Problem: Go through the entries below and print, exactly, the lines starting at the one with "Twitter (228, 1428)" and ending at the one with "coins.com (270, 1360)", keeping both ends and no others.

Collected data:

_ _ _

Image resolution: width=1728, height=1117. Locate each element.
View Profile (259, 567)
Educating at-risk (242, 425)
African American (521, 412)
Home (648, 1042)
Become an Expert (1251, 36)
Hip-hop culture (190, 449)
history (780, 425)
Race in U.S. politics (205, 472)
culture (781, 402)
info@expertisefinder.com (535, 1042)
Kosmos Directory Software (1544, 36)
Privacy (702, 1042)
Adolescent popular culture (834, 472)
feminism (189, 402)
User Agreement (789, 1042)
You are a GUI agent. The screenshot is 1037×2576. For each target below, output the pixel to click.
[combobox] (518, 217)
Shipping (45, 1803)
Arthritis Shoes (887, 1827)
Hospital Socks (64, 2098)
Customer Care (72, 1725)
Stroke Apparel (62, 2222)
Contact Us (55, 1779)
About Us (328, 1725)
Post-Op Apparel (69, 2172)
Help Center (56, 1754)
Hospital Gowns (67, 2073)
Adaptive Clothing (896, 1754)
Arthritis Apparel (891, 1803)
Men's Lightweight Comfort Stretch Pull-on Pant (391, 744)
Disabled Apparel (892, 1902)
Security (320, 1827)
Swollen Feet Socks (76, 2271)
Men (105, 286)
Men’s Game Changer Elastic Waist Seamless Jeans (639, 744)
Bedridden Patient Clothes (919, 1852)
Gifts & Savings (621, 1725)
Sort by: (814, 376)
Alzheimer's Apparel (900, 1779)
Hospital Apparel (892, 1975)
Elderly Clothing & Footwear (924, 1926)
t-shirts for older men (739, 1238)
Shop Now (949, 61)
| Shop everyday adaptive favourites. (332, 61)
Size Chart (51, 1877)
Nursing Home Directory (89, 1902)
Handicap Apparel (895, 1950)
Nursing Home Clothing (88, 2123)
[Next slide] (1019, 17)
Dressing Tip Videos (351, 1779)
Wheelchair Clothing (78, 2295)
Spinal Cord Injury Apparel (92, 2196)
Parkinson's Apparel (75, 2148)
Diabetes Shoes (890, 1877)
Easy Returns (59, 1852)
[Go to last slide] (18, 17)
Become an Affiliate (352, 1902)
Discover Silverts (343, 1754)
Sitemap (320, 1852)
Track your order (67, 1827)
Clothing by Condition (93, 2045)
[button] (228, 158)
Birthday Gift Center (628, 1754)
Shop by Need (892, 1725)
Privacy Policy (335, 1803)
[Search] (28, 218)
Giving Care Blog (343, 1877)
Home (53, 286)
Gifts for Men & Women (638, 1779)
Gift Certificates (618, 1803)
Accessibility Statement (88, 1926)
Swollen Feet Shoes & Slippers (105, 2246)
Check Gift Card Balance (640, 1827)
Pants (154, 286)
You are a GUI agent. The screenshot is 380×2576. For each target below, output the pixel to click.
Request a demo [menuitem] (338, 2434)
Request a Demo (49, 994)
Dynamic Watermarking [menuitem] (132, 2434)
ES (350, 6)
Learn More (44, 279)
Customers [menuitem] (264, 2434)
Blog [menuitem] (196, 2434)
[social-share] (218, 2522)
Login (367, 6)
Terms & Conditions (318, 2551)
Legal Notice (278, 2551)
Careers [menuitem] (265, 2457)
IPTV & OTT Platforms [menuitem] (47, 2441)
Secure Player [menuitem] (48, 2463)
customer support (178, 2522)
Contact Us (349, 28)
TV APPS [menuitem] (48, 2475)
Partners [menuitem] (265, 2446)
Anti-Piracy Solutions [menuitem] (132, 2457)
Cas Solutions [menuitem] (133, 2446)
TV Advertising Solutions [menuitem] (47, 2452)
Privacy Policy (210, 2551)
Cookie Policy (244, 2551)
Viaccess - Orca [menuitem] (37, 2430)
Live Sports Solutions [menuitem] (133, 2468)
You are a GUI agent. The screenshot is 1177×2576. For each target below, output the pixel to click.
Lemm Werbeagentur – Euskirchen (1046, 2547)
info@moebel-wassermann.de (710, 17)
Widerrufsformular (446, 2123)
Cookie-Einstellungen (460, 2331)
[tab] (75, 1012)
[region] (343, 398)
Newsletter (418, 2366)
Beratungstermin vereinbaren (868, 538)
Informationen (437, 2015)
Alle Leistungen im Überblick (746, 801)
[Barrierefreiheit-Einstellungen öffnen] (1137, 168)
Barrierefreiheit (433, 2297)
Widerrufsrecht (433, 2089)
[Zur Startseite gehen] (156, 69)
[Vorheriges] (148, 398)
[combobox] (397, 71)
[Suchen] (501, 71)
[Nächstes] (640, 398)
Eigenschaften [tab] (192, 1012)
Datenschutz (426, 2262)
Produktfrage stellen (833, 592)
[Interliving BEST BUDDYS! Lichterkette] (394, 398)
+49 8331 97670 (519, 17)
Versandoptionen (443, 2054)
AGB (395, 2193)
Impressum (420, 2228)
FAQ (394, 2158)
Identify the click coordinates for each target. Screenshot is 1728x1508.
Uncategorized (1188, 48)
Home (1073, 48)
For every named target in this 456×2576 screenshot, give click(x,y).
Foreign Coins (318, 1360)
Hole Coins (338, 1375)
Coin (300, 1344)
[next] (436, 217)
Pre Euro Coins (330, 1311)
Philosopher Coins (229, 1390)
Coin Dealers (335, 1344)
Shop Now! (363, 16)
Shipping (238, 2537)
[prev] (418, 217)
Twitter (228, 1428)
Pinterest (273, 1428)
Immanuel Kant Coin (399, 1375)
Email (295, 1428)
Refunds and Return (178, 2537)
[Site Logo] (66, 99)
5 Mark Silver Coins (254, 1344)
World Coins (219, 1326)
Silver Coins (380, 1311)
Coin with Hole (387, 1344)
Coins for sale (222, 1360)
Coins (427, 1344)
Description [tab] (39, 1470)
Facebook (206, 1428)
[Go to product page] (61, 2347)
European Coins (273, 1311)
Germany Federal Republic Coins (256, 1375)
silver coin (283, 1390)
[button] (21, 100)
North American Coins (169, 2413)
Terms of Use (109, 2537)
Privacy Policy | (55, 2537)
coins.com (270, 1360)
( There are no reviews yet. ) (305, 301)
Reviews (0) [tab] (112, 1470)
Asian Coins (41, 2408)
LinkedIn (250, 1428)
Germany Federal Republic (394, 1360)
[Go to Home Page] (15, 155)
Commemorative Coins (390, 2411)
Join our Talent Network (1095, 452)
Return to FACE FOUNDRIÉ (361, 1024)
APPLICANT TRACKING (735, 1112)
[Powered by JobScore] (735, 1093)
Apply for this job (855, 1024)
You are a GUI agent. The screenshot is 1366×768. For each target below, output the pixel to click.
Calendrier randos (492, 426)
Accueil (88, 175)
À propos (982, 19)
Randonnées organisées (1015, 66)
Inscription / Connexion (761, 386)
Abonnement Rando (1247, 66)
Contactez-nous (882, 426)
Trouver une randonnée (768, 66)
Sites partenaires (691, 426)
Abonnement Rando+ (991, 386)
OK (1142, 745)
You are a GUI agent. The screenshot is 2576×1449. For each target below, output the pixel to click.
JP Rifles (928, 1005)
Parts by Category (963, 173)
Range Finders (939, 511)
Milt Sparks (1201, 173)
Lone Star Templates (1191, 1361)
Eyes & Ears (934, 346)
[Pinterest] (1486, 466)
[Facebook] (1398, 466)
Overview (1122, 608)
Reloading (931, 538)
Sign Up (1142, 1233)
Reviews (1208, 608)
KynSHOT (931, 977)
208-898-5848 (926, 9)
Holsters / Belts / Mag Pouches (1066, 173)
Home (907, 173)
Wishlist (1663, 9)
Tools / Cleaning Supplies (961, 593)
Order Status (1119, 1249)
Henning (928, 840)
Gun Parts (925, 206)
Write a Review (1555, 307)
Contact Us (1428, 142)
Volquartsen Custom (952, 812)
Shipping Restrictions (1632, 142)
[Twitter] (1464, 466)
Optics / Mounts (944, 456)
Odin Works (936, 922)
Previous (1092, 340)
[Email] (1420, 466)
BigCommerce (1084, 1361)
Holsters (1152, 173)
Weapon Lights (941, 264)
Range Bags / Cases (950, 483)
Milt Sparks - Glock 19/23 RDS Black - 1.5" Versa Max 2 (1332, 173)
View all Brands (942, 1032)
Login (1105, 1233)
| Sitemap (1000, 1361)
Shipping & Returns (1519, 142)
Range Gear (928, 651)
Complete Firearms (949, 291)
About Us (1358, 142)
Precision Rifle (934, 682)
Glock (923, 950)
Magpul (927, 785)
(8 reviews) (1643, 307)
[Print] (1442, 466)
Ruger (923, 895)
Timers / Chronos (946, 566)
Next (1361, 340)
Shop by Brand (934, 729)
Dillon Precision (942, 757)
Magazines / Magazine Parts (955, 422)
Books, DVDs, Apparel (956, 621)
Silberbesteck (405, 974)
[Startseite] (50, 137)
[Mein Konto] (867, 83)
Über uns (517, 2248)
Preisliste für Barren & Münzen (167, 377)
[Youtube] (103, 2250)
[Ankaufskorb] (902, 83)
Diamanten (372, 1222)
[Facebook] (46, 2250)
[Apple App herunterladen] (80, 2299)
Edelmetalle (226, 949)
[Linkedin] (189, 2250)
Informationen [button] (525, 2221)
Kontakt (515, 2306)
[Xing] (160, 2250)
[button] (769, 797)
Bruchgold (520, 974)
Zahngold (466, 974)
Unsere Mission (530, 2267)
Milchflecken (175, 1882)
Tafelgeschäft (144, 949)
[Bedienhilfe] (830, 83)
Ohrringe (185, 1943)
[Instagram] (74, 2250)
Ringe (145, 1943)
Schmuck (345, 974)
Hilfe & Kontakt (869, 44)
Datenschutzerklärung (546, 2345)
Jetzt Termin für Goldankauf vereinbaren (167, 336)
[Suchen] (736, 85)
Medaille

_ _ _

Finished task:
Twitter (228, 1428)
Pinterest (273, 1428)
Immanuel Kant Coin (399, 1375)
Email (295, 1428)
Refunds and Return (178, 2537)
[Site Logo] (66, 99)
5 Mark Silver Coins (254, 1344)
World Coins (219, 1326)
Silver Coins (380, 1311)
Coin with Hole (387, 1344)
Coins for sale (222, 1360)
Coins (427, 1344)
Description [tab] (39, 1470)
Facebook (206, 1428)
[Go to product page] (61, 2347)
European Coins (273, 1311)
Germany Federal Republic Coins (256, 1375)
silver coin (283, 1390)
[button] (21, 100)
North American Coins (169, 2413)
Terms of Use (109, 2537)
Privacy Policy | (55, 2537)
coins.com (270, 1360)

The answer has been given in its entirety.